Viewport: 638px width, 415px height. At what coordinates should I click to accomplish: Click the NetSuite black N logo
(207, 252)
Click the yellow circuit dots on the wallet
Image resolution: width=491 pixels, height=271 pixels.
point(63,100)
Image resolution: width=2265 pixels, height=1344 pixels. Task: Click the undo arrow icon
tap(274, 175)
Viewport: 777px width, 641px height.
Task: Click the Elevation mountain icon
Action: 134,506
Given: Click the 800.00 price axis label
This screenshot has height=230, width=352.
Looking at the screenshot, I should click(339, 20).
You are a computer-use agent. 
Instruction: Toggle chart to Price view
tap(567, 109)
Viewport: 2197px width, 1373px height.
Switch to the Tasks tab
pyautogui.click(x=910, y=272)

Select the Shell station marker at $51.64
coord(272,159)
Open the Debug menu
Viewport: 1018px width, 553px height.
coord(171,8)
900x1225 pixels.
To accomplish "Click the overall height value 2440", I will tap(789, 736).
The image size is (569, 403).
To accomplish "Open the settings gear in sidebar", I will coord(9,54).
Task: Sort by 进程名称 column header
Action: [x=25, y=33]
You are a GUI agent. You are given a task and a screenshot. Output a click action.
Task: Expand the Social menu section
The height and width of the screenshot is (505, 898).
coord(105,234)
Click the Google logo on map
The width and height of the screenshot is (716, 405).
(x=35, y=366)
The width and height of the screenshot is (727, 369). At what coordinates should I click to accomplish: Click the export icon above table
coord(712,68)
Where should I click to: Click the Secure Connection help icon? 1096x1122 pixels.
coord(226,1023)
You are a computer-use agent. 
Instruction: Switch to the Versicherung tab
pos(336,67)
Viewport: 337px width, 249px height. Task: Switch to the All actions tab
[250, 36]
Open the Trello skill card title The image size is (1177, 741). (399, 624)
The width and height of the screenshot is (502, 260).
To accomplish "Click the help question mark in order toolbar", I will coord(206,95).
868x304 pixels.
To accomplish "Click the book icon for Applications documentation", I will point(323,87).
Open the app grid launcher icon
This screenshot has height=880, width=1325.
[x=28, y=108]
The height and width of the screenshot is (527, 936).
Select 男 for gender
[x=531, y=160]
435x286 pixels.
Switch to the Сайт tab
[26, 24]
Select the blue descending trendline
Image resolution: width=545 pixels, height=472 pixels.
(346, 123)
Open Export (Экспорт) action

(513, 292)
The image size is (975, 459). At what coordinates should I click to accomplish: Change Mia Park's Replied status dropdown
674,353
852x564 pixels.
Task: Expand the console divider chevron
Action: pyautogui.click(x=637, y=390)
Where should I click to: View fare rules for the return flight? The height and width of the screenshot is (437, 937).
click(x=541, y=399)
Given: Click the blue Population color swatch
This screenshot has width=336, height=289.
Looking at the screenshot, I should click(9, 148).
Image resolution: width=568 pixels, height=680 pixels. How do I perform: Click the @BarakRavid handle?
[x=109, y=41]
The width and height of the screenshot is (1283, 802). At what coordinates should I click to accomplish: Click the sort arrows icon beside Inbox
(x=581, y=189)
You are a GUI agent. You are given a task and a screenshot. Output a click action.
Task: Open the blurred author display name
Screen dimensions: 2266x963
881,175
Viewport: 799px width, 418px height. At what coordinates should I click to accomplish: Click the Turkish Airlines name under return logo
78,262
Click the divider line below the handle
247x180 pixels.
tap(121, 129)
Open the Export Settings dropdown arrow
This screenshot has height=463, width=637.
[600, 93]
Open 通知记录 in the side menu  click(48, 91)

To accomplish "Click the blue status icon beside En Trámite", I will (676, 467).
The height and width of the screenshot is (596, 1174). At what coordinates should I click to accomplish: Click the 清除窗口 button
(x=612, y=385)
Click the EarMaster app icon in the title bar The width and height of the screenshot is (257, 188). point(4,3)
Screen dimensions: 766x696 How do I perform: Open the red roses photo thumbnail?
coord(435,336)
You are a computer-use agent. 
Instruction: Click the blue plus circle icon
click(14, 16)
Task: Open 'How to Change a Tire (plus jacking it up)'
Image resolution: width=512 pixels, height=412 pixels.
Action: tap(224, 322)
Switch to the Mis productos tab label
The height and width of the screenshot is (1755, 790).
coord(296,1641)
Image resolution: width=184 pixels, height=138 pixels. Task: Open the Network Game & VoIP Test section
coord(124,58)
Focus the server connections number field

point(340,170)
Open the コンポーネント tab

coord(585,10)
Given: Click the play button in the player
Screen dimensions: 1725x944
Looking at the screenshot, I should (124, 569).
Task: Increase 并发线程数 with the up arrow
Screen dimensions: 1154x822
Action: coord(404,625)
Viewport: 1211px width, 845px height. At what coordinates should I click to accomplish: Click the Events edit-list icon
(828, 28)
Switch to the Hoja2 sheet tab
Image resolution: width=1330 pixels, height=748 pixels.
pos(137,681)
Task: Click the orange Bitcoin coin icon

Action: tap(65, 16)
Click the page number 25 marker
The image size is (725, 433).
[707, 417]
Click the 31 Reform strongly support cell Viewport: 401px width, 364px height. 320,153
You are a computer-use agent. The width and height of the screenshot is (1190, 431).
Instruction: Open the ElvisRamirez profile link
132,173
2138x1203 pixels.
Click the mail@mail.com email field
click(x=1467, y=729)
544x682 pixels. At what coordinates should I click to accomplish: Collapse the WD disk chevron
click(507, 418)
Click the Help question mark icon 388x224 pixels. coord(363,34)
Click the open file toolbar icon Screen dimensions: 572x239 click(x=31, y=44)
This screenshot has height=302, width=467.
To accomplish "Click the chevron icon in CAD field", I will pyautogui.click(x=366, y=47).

» Requirement
Lines from the one containing "The height and width of the screenshot is (1755, 790)." through the last line of the records, restated word for word: that is the whole response.

» Task output
The height and width of the screenshot is (1755, 790).
coord(296,1641)
Image resolution: width=184 pixels, height=138 pixels. Task: Open the Network Game & VoIP Test section
coord(124,58)
Focus the server connections number field

point(340,170)
Open the コンポーネント tab

coord(585,10)
Given: Click the play button in the player
Screen dimensions: 1725x944
Looking at the screenshot, I should (124, 569).
Task: Increase 并发线程数 with the up arrow
Screen dimensions: 1154x822
Action: coord(404,625)
Viewport: 1211px width, 845px height. At what coordinates should I click to accomplish: Click the Events edit-list icon
(828, 28)
Switch to the Hoja2 sheet tab
Image resolution: width=1330 pixels, height=748 pixels.
pos(137,681)
Task: Click the orange Bitcoin coin icon

Action: tap(65, 16)
Click the page number 25 marker
The image size is (725, 433).
[707, 417]
Click the 31 Reform strongly support cell Viewport: 401px width, 364px height. 320,153
You are a computer-use agent. The width and height of the screenshot is (1190, 431).
Instruction: Open the ElvisRamirez profile link
132,173
2138x1203 pixels.
Click the mail@mail.com email field
click(x=1467, y=729)
544x682 pixels. At what coordinates should I click to accomplish: Collapse the WD disk chevron
click(507, 418)
Click the Help question mark icon 388x224 pixels. coord(363,34)
Click the open file toolbar icon Screen dimensions: 572x239 click(x=31, y=44)
This screenshot has height=302, width=467.
To accomplish "Click the chevron icon in CAD field", I will pyautogui.click(x=366, y=47).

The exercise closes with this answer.